Hodge decomposition for elliptic complexes over unital $C^*$-algebras

TL;DR

This paper extends Hodge theory to elliptic complexes over unital $C^*$-algebras, establishing a decomposition for cohomology groups of certain self-adjoint complexes of pre-Hilbert modules.

Contribution

It introduces the class of self-adjoint parametrix possessing complexes and proves Hodge decomposition for them, generalizing classical results to $C^*$-algebra settings.

Findings

Cohomology groups are pre-Hilbert $A$-modules with canonical quotient structures.

Hodge decomposition holds for these complexes under certain closed image conditions.
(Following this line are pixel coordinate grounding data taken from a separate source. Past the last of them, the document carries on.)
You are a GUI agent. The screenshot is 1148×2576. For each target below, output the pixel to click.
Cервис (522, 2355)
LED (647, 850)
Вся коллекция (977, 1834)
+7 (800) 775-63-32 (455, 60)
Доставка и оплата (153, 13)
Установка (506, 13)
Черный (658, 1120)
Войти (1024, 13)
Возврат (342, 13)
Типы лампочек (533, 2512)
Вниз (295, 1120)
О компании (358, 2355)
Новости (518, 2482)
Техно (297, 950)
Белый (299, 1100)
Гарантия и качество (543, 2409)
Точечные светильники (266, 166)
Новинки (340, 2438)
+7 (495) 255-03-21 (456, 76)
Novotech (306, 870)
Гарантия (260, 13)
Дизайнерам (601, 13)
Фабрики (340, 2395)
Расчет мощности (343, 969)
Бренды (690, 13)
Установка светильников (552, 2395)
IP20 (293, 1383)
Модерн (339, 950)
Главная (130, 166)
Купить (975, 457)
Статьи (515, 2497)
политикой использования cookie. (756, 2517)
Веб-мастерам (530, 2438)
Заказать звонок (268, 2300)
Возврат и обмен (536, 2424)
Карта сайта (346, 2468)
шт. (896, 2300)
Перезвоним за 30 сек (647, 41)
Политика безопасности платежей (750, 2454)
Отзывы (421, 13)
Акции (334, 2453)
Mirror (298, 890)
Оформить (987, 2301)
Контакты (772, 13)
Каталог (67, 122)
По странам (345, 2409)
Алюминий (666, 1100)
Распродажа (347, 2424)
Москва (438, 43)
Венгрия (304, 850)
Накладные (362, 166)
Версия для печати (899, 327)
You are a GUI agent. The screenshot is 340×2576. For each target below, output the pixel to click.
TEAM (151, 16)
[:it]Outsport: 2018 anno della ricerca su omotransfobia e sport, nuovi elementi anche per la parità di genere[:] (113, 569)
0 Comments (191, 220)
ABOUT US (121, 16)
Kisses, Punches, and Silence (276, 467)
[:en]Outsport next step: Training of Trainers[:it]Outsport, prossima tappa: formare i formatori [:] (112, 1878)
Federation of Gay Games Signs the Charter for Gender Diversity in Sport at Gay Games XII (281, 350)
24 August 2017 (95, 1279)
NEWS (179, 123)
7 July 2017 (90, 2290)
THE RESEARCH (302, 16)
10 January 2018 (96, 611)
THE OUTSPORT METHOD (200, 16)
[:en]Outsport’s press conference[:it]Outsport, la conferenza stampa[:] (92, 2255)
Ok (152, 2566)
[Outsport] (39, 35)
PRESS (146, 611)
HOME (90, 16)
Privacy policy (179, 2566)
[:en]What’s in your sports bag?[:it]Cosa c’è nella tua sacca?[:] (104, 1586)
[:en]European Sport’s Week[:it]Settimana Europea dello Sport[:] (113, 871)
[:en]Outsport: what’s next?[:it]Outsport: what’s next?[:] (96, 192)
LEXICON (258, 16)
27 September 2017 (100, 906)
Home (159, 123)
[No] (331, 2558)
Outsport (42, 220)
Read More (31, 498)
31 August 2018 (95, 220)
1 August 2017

Elliptic complexes of differential operators on $A$-Hilbert bundles satisfy these conditions on compact manifolds.

Abstract

For a certain class of complexes of pre-Hilbert $A$-modules, we prove that their cohomology groups equipped with a canonical quotient structure are again pre-Hilbert $A$-modules and derive the Hodge decomposition for them. We call these complexes self-adjoint parametrix possessing. We show that $A$-elliptic complexes of differential operator acting on sections of finitely generated projective $A$-Hilbert bundles over compact manifolds have this property if the images of certain extensions of their Laplacians are closed.